* [Task instructions]
Exact copy, no pictures: set down the lines from the one holding "The width and" through the final line of the records below.

* [Data supplied]
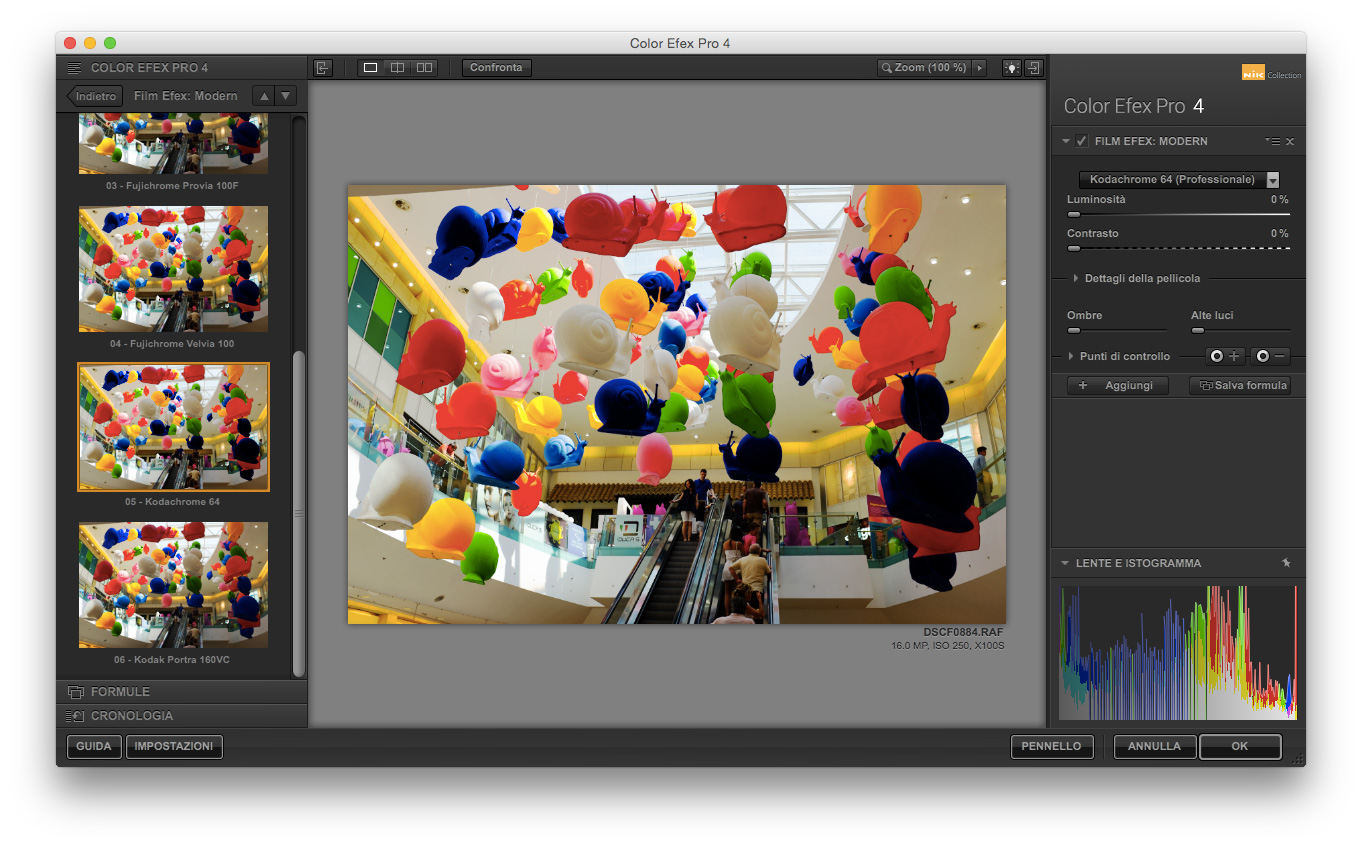The height and width of the screenshot is (847, 1362).
Task: Click the lightbulb background brightness icon
Action: pos(1011,67)
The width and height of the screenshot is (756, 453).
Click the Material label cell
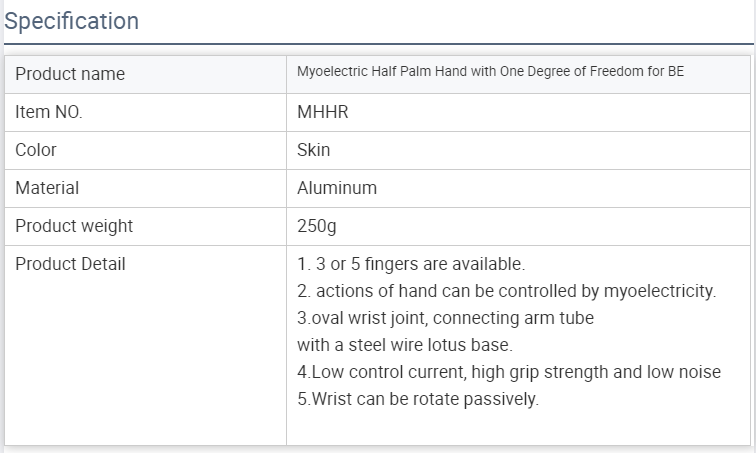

* [Result below]
The width and height of the screenshot is (756, 453).
Click the Material label cell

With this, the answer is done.